TASK OBJECTIVE »
Each line of the data is to be output verbatim, with the images removed.

▬▬▬

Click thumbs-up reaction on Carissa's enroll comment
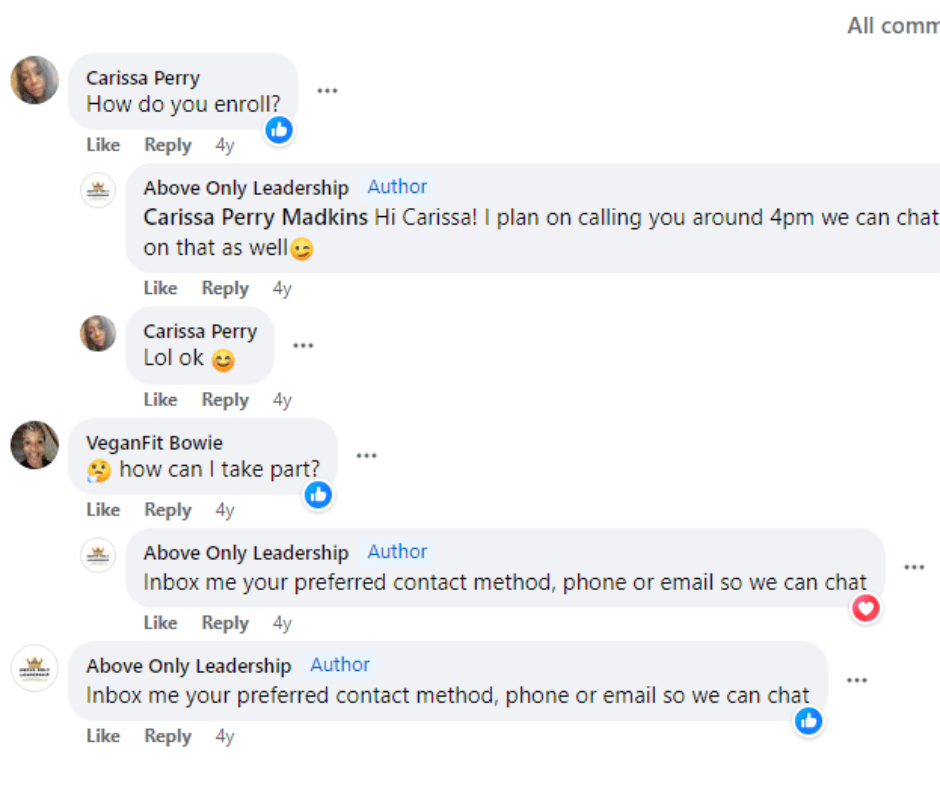This screenshot has width=940, height=788. [279, 129]
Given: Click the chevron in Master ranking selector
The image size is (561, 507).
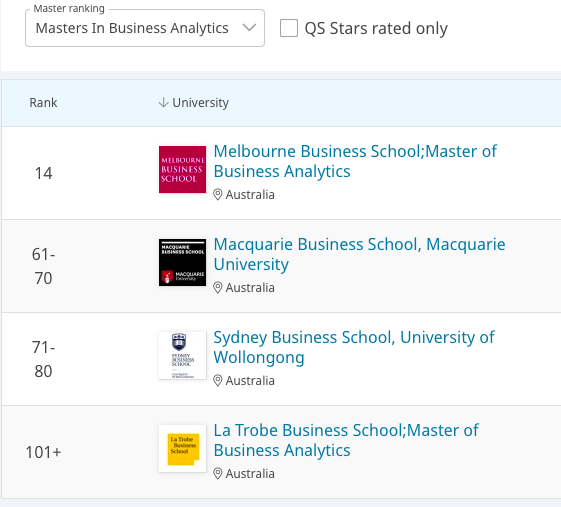Looking at the screenshot, I should (x=249, y=28).
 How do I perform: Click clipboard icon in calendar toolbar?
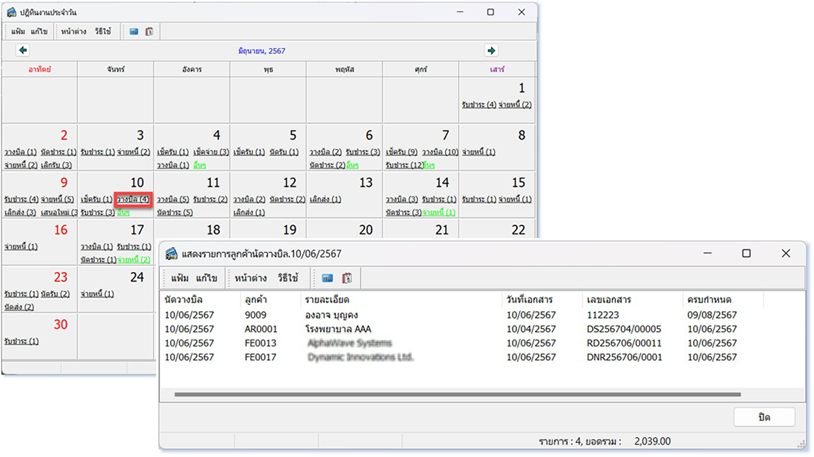[x=149, y=31]
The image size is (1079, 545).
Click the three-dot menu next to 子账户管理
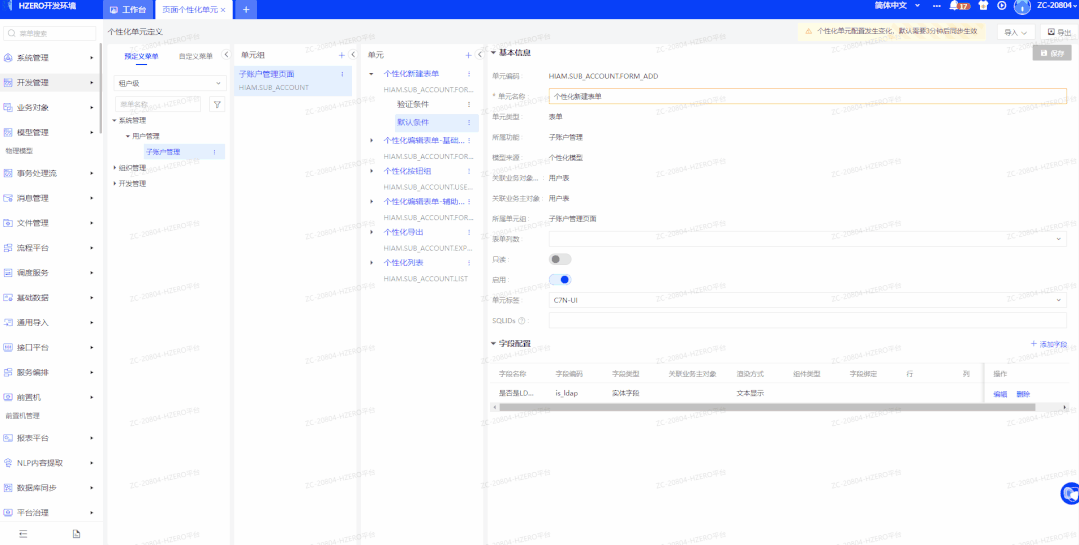pos(214,152)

▬▬▬

ANSWER SPACE »
Click thumbs-up reaction on Carissa's enroll comment
This screenshot has width=940, height=788. [279, 129]
Given: Click the chevron in Master ranking selector
The image size is (561, 507).
Looking at the screenshot, I should (x=249, y=28).
 How do I perform: Click clipboard icon in calendar toolbar?
[x=149, y=31]
The image size is (1079, 545).
Click the three-dot menu next to 子账户管理
pos(214,152)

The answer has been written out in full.